The price of oil fell below US$107 a barrel Monday on waning fears of a wider Middle East conflict thanks to an international deal intended to halt the use of chemical weapons in Syria.
Benchmark West Texas Intermediate crude for October delivery fell $1.62 to US$106.59 a barrel on the New York Mercantile Exchange. The contract for November delivery for Brent crude, the benchmark for international crudes used by many U.S. refineries, fell $1.60 to US$110.10 a barrel in London.
Oil prices are moderating because the deal between American and Russian chemical weapons negotiators had reduced the chance of U.S. military action in Syria and the possible spread of Middle East violence.

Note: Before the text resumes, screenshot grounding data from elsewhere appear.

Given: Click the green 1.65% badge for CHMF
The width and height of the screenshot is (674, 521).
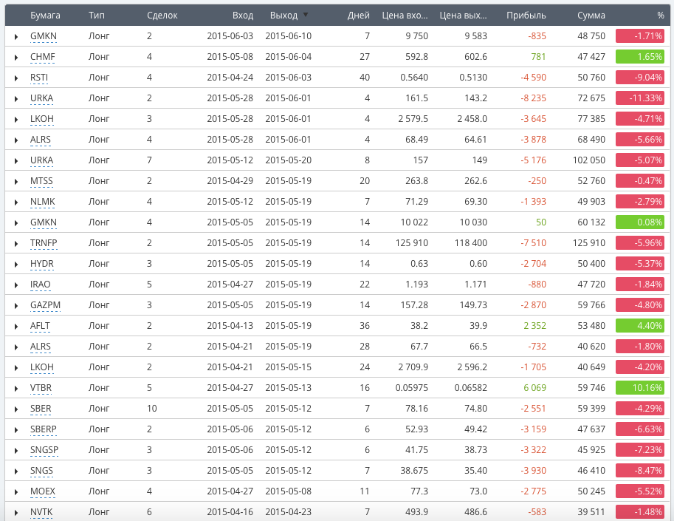Looking at the screenshot, I should 639,57.
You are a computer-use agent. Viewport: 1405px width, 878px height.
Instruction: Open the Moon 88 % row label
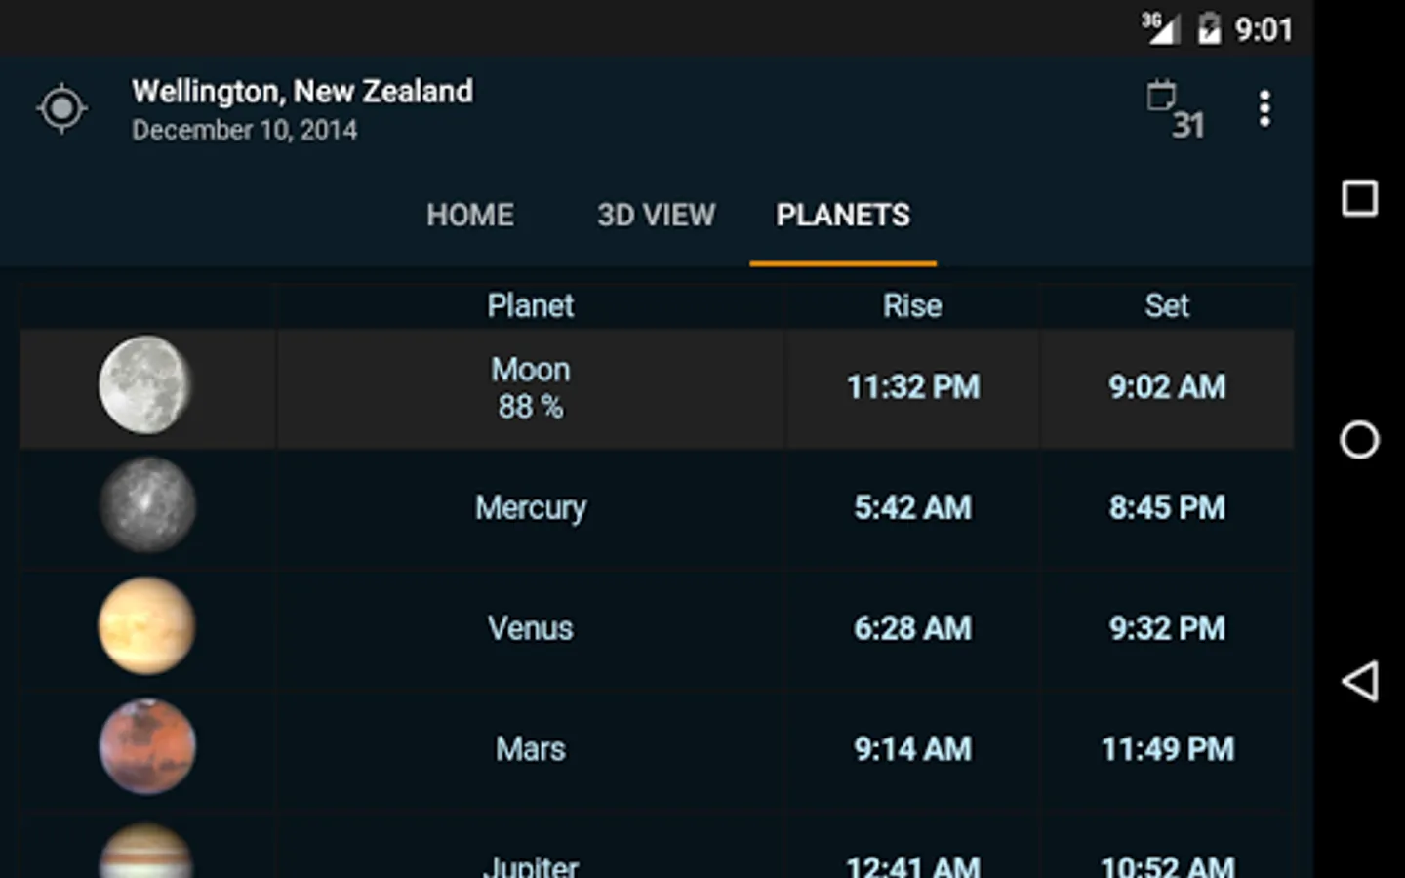click(x=531, y=387)
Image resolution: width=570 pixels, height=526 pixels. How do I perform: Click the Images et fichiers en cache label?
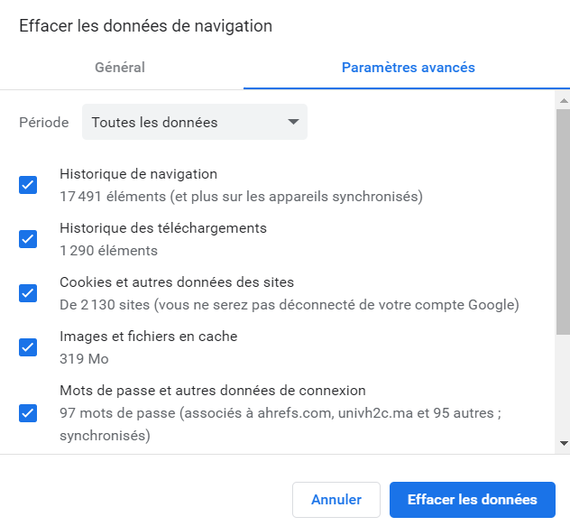click(148, 337)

Syria is not a major oil producer, but oil traders say the possibility of a wider conflict could interrupt production and shipping routes in the Middle East and cause prices to rise. In recent days, oil prices have risen and receded in accordance with the perceived likelihood of a U.S. military attack.
Prices have not fallen further, traders say, because civil unrest and labour conflicts in Libya, which is a major oil producer, have reduced the country's exports.
"The more fundamental issue of constrained Libyan exports continued unabated," said a report from JBC Energy in Vienna.
In other energy futures trading in New York, wholesale gasoline fell 5.3 cents to US$2.717 a U.S. gallon (3.79 litres), heating oil fell five cents to US$3.064 a gallon and natural gas rose 6.1 cents to US$3.738 per 1,000 cubic feet.